Advertisement

Greedy radicals refuse to compromise

|
Monday, Oct. 31, 2016 8:47 PM

Yes, there should be shame, but not because state school trust lands were sold in Bluff, but because extreme environmentalists don’t want to share land with anyone except Conservation Land Foundation devotees. They are using everything in their power and in their banks to force local Native Americans, anglos, and hispanics away from land they call home in San Juan County, Utah. These are families with local roots, who didn’t migrate to more enticing lands in Colorado, Arizona and New Mexico centuries ago.

Moreover, CLF followers don’t want to compromise as they greedily seek more and more land in this current “campaign” for more national monuments. The state of Utah covers 52,696,960 acres. They have already given up 35,033,603 acres to 13 different national parks and monuments. That means the federal government owns, runs or manages 55.5 percent of the state. And they say Utah is greedy?

The scenario in San Juan County is even worse. Only 8 percdent of San Juan County’s 5,077,120 acres is privately owned. Those with a socialist mind set don’t seem to grasp the idea that private property rights exist in the proposed Bears Ears area. Some areas in that coveted land do not meet the definition of “public lands,” including 43 grazing allotments, 661 water-right infrastructures, 151,000 acres of state trust land, 18,000 acres of private property, and hundreds of miles of roads. This leads us to the most recent whining of the week — Comb Ridge.

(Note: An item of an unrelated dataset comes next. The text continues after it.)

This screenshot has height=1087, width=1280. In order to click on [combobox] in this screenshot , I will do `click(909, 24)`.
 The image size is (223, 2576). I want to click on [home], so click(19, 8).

The actual Comb Ridge wilderness consists of 17,400 acres; however, adjacent to Comb Ridge proper exists Scholl and Institutional Trust Lands Administration land. SITLA land is not public land, it is state land. Even though local people have long used it for their personal playground, they were trespassing.

Two weeks ago 391 acres of SITLA land were sold by the state to the highest bidder. That land would be 0.02 percent of the total Comb Ridge acreage. And the playground bullies don’t want to share even that pinpoint of land with anyone else.